The major neuronal isoform of the AD risk gene BIN1 is specifically reduced in patients. In the present work, we demonstrate that BIN1 is necessary for intact insulin signaling and its loss leads to cellular-level insulin resistance. Persistently activated mTORC1 feedback inhibits the insulin signaling; meanwhile, ATM-dependent DNA Damage Response decreases the expression of multiple insulin signaling pathway members. Unexpectedly, nuclear ATM activation is accompanied by autophagic degradation of the cytoplasmic ATM, rendering neurons susceptible to oxidative stress, which predisposes oxidative DNA damage, DNA strand breaks, and ATM-dependent DNA Damage Response.

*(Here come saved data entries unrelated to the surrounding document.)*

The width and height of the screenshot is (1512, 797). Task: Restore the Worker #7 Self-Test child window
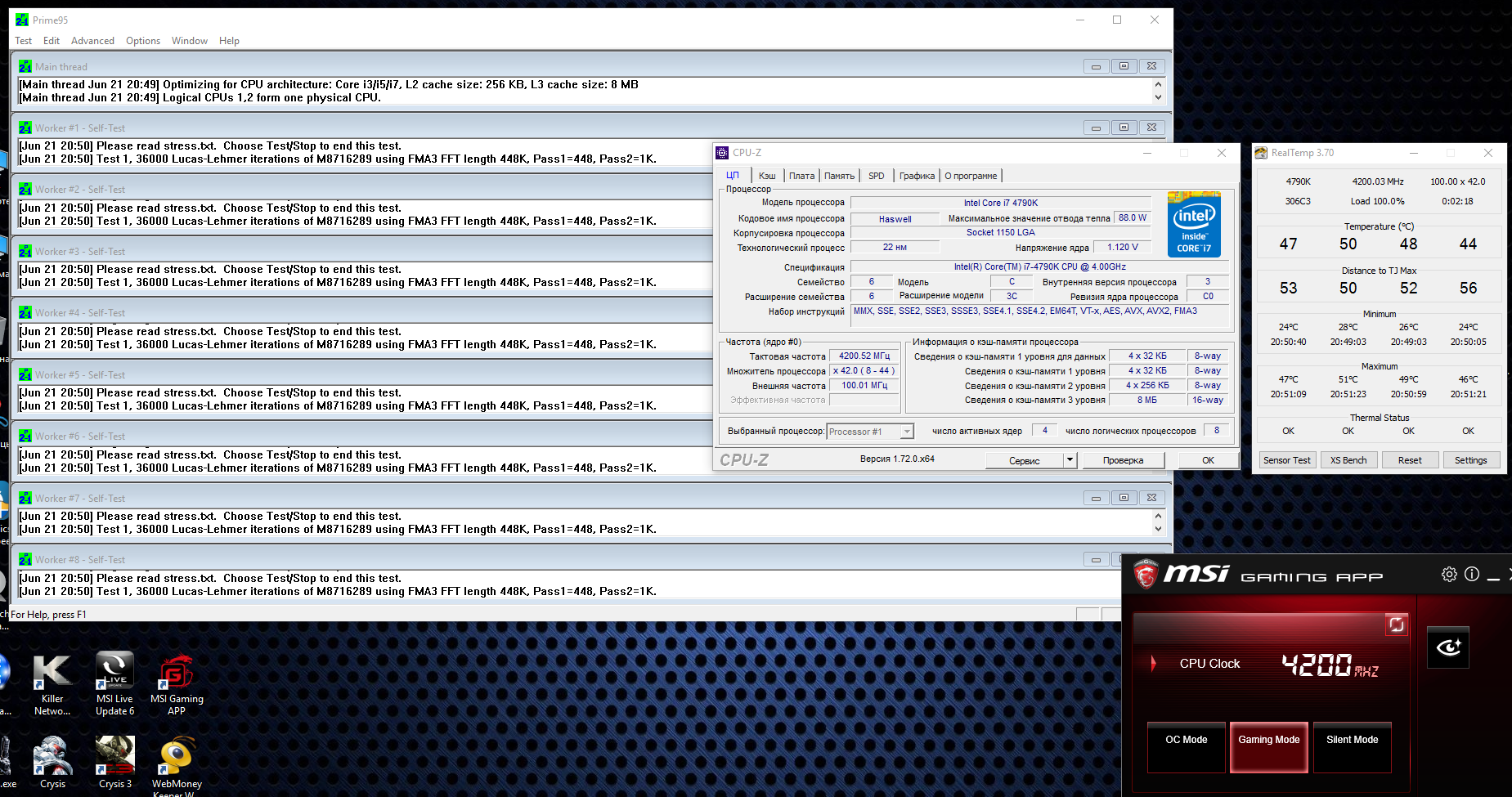(1124, 498)
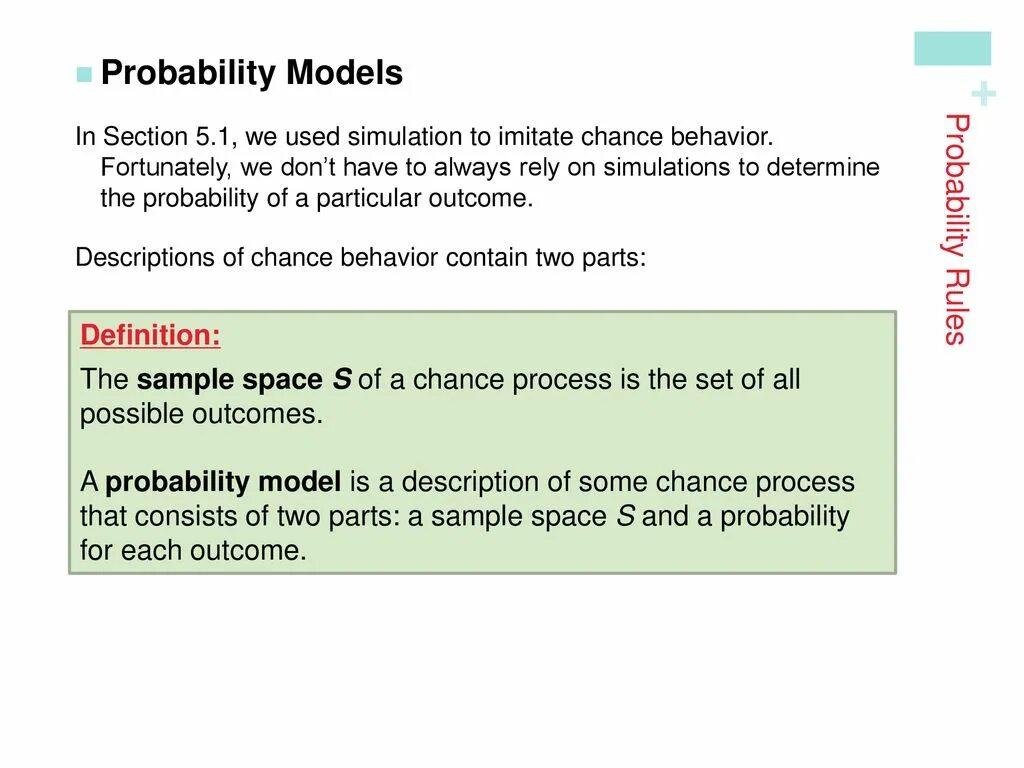
Task: Click the bold 'probability model' term
Action: 223,482
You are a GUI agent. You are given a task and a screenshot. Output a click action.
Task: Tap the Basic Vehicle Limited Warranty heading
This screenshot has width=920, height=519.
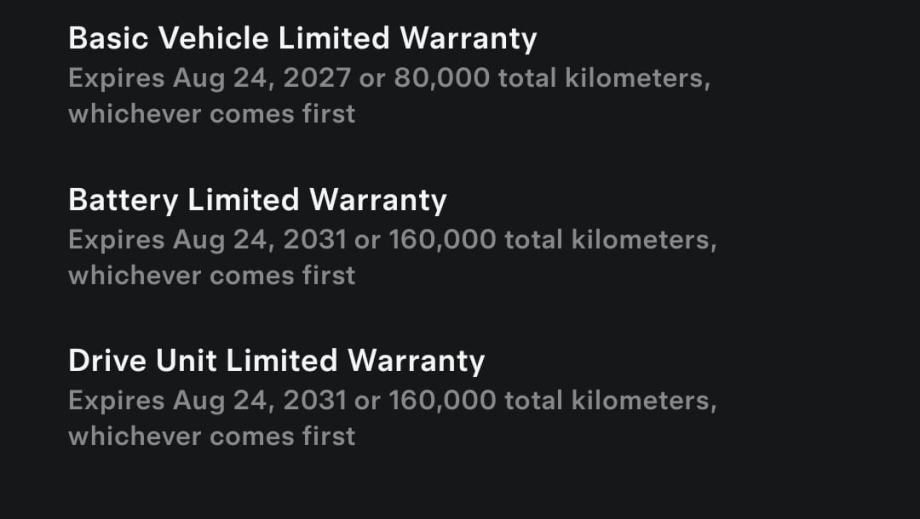coord(302,39)
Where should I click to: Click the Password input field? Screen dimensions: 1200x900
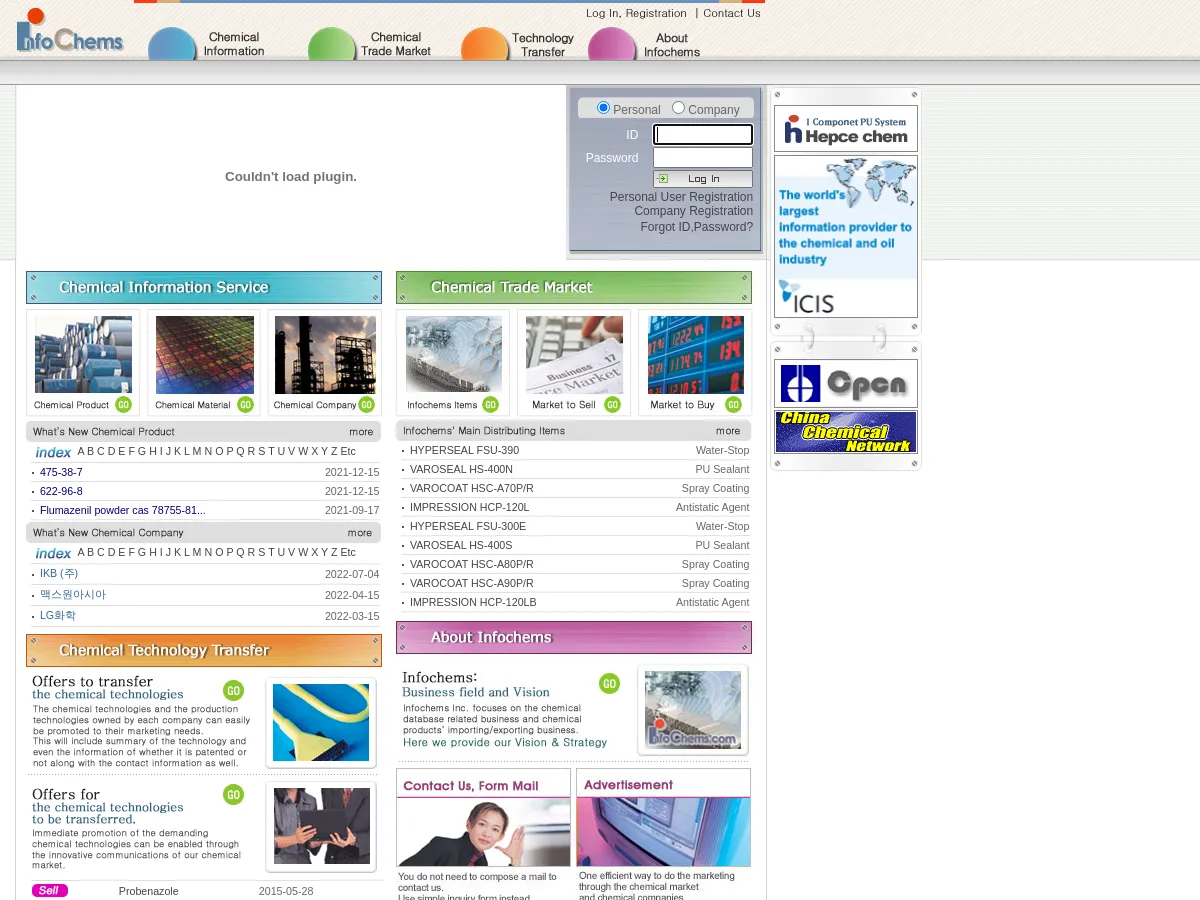pos(702,158)

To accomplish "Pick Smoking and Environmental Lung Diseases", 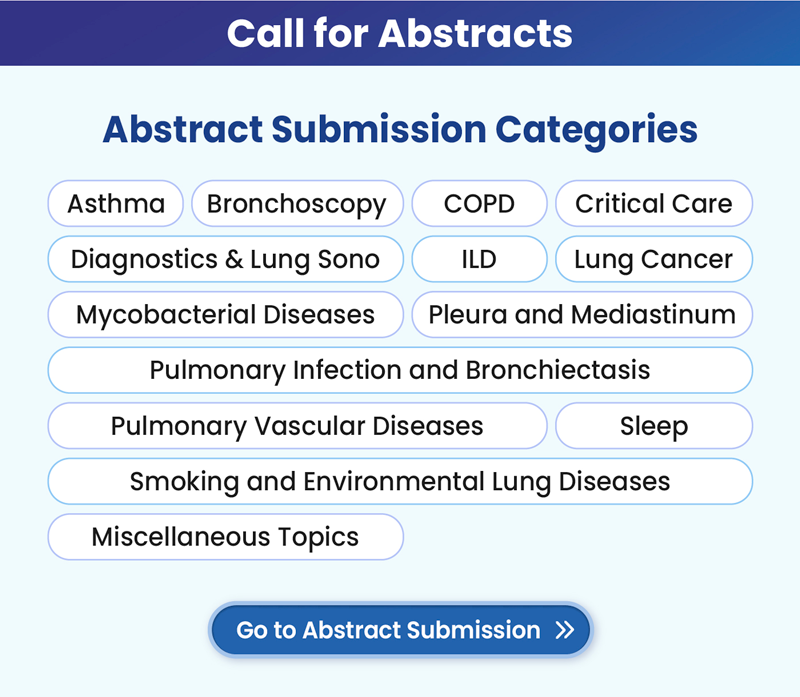I will 400,481.
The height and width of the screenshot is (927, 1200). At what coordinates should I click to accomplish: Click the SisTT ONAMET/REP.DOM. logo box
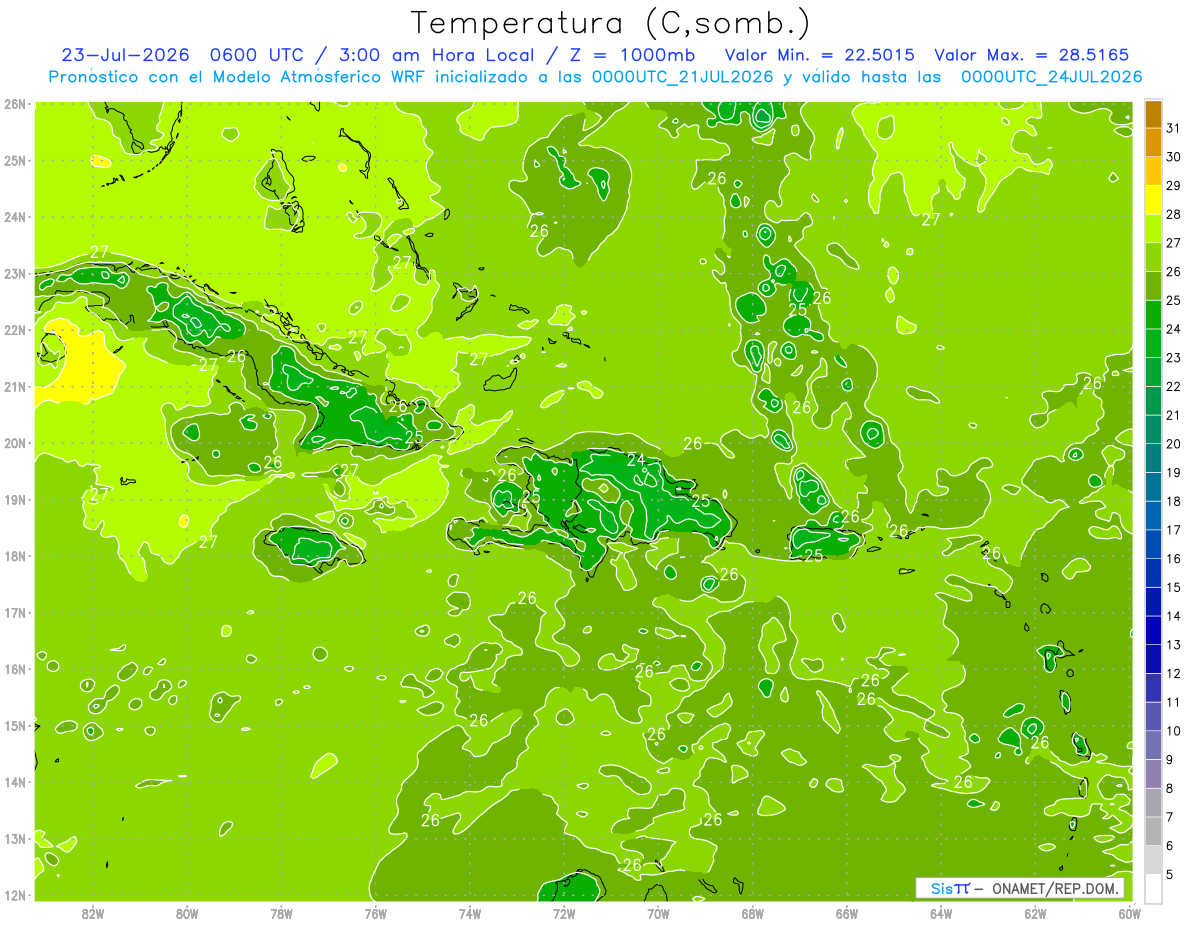(x=1020, y=888)
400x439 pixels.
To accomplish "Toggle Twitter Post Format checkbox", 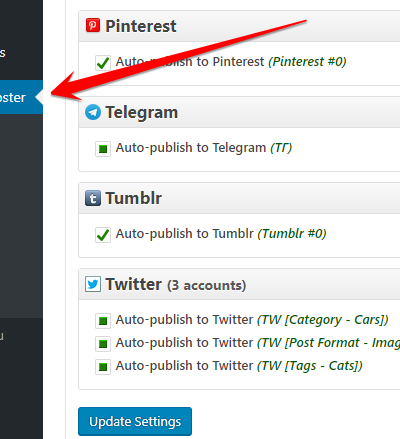I will point(103,344).
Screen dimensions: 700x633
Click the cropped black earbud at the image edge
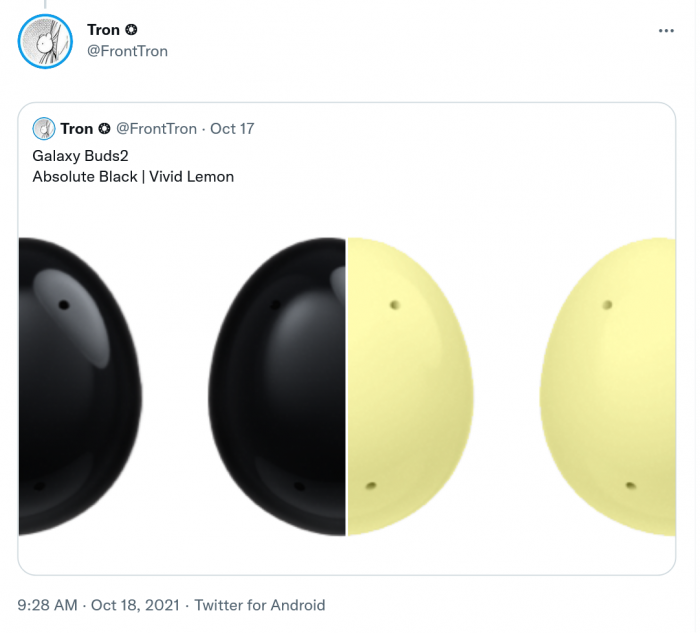pyautogui.click(x=75, y=385)
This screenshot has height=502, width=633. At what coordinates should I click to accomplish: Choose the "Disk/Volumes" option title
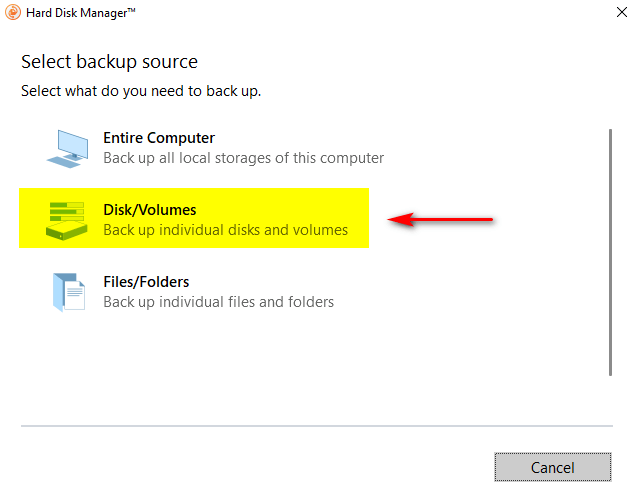150,210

Treating BIN1-deficient mice with rapamycin or liraglutide to improve the insulin response, or with the natural antioxidant alpha-lipoic acid to attenuate oxidative stress, both effectively preserved the spatial cognitive ability. Lastly, we reanalyzed a single-cell transcriptomic dataset from human neurons and identified positive correlations between levels of BIN1 and the insulin signaling, as well as neuronal activity. Together, this work revealed an ATM-centered mechanism that globally damages neuronal health in BIN1-deficient pyramidal neurons, which could be a driving force in the AD disease course.